Today, President Emmanuel Macron will deliver a televised speech to the nation to detail measures his government has taken to combat violence against women. All this, of course, has come in the wake of the Harvey Weinstein affair. And from pressure from French women who marched in the streets of Paris this week decrying “the vertiginous silence of our society” and “an intolerable collective denial.”
I would have marched with them, but then decided it was time for French women to do their own protesting. For too long now, I’ve watched the strident feminist voices of opposition coming across the Atlantic from North America, mainly the USA. It’s time now for French women to take to the streets and demand change themselves. They’ve been far too passive. As I mentioned in an earlier blog post, there was no sisterhood in this country (and little dissent.) This resulted in aiding and abeting the deeply entrenched sexism here.
Here’s an anecdote: it was 1999 and I was sick and tired of the sexist advertising campaigns in this country. There was one ad – plastered on the metro station walls all over the city – that particularly irked me. It showed a young woman, buck naked and covered in oil that made her skin glisten, crouched down, her feet in starting blocks, her bum in the air. I can’t remember what the ad was for (does it matter?) Fed up, I contacted the only feminist group that existed at that time, they called themselves Les Chiennes de Garde which is a play on words. It means “watchdogs”, but “chienne” also means “bitch”, as in a female dog.
I introduced myself, saying I was from Canada and I was shocked not only by the sexist advertising, but the seeming absence of any feminist or protest group in France. The women from the Chiennes de Garde were extremely hostile and unwelcoming towards me. In the end, they instructed me to do the following – to go down into the Parisian subway stations at night, around 10 pm when there was less traffic, and plaster the offending posters with stickers that read “NON à l’utilisation du corps de la femme à des fins mercantiles!” (NO to the use of women’s bodies for commercial purposes!)
“OK,” I said gamely, “How many will we be?”
“You’ll be alone,” was the answer. “Alone?” I replied, “I was hoping this would be a group action.” Apparently not. What happened to their slogan “mener une action collective“? (take collective action). I guess they had more important things to attend to. But I was not discouraged. Fine, I said to myself, I’ll tackle this thing single-handedly.

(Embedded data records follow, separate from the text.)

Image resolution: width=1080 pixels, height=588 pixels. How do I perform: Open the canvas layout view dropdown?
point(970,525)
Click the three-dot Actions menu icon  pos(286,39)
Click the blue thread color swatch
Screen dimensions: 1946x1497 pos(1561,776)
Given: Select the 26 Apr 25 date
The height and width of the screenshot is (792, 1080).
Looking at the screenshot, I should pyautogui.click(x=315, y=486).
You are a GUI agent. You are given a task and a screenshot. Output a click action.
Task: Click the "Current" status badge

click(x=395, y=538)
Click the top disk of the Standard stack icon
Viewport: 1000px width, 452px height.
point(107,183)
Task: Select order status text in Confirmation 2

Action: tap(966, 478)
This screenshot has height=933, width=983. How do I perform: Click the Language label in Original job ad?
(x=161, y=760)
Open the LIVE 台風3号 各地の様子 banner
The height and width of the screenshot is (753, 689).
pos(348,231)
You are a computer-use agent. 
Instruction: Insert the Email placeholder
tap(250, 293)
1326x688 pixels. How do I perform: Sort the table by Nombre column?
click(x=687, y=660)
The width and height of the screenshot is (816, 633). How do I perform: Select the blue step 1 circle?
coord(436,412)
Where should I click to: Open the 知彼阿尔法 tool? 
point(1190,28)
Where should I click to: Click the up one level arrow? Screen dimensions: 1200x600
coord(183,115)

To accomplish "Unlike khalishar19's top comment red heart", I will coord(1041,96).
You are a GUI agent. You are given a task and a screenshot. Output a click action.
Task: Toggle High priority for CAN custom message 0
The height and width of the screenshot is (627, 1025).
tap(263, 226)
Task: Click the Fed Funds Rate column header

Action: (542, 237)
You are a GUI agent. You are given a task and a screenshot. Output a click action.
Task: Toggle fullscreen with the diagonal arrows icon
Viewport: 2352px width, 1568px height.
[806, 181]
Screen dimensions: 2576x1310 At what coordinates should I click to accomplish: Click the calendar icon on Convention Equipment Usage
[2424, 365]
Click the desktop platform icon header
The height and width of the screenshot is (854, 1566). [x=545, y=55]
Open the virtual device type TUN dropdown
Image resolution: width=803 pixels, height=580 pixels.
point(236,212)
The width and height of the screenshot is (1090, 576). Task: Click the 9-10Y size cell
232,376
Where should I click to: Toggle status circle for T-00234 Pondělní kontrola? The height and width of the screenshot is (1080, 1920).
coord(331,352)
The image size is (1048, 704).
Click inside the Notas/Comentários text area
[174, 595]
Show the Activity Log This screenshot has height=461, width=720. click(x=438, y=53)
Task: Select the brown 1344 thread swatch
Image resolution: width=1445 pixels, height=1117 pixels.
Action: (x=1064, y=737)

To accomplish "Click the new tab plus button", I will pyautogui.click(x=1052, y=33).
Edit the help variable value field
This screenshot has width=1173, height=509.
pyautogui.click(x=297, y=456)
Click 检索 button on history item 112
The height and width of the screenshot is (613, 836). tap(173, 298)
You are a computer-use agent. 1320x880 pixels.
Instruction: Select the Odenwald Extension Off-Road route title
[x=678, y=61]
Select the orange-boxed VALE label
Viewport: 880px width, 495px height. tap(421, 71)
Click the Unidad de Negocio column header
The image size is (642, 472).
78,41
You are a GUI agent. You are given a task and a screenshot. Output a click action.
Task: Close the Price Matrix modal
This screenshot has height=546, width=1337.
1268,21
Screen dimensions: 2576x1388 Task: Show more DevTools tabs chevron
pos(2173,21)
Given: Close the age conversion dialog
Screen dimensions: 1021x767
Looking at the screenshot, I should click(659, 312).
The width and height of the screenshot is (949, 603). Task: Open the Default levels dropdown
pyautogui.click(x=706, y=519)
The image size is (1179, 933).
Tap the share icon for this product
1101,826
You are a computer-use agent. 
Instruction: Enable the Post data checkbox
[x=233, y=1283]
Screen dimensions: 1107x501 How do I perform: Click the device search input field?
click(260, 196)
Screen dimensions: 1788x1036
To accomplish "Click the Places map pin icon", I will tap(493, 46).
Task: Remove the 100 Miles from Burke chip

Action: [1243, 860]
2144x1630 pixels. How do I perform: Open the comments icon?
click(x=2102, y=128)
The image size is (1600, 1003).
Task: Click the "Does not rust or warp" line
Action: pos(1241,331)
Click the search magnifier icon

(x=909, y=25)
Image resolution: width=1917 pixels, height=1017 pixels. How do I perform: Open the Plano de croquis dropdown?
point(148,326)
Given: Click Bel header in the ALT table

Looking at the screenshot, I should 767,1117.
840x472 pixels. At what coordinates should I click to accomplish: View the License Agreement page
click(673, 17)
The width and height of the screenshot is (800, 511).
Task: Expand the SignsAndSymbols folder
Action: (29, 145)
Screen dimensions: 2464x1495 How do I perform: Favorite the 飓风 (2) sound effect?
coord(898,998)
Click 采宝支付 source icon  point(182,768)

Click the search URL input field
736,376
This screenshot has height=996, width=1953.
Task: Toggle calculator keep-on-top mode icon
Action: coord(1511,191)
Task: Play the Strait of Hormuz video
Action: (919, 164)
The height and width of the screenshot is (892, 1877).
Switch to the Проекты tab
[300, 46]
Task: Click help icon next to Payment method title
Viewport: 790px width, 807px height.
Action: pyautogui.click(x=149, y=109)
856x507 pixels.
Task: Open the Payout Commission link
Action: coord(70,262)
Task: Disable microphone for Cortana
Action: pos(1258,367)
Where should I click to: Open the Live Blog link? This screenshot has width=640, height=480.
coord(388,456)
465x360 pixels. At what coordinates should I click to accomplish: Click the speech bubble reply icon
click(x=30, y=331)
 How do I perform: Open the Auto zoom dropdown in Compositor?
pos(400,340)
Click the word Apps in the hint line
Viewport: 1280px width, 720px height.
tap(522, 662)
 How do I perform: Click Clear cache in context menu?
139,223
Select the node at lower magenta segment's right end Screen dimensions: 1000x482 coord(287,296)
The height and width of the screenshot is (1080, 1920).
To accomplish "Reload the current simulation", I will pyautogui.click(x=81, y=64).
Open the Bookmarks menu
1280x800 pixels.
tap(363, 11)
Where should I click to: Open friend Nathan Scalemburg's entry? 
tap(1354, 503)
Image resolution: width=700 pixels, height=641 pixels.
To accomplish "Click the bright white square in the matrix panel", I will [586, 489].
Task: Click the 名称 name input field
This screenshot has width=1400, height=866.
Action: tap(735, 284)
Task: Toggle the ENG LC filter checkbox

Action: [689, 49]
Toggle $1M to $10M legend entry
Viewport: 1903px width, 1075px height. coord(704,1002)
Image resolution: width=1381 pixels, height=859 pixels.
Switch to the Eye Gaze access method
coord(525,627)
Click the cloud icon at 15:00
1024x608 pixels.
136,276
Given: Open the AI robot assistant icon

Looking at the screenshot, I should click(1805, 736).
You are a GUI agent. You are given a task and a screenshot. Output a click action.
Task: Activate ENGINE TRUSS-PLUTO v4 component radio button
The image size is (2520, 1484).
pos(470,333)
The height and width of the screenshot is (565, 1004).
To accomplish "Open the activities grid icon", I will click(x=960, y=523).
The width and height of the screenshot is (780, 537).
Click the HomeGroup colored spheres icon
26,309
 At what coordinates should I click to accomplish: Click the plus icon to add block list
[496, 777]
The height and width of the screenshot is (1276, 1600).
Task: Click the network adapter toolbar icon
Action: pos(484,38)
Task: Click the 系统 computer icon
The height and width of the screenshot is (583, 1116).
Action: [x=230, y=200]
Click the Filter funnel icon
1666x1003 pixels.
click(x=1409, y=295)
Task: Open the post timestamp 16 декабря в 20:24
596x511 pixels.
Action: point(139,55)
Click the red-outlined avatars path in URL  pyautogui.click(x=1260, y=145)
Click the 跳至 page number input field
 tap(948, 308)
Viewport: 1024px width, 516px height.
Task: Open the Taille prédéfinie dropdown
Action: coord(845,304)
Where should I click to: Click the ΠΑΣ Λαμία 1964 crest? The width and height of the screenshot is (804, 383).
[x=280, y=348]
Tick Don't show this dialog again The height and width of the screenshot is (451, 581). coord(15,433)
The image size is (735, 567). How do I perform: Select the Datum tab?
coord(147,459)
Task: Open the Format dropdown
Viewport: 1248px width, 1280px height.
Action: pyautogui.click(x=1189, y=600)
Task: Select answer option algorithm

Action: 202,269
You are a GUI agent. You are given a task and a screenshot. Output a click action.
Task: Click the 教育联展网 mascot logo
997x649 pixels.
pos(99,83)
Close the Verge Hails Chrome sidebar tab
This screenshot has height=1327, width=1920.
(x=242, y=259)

And so I spent a few hours hand-writing with a magic marker ‘NON à l’utilisation du corps de la femme à des fins mercantiles’ onto a hundred stickers and out I went into the night, at around 10 pm.
And I did the action, alone and with no help from Les Chiennes de Garde or anyone else, riding the metro and getting out at the stations where I saw the offending poster and sticking my sticker onto it then waiting for the next train to get back on and continue riding the rails. Later I learned that it’s illegal to deface advertising posters (they hadn’t told me this.) I was also probably filmed by the subway station cameras, but no-one stopped me. The next morning I took the metro to work and in each station I saw my little stickers on the posters. I giggled inwardly and felt good.
Flash-forward to November 2017 and French women marching in the streets of Paris –
“President Macron!,” they exhorted, “You have the power to ensure that sexual violence stops.” They demanded a plan of action with concrete measures. The key words of the new governmental measures are “protection” and “punishment.” To protect women at home, in the streets and in the workplace, and to enforce disciplinary measures against their harassers. Let’s see if President Macron delivers.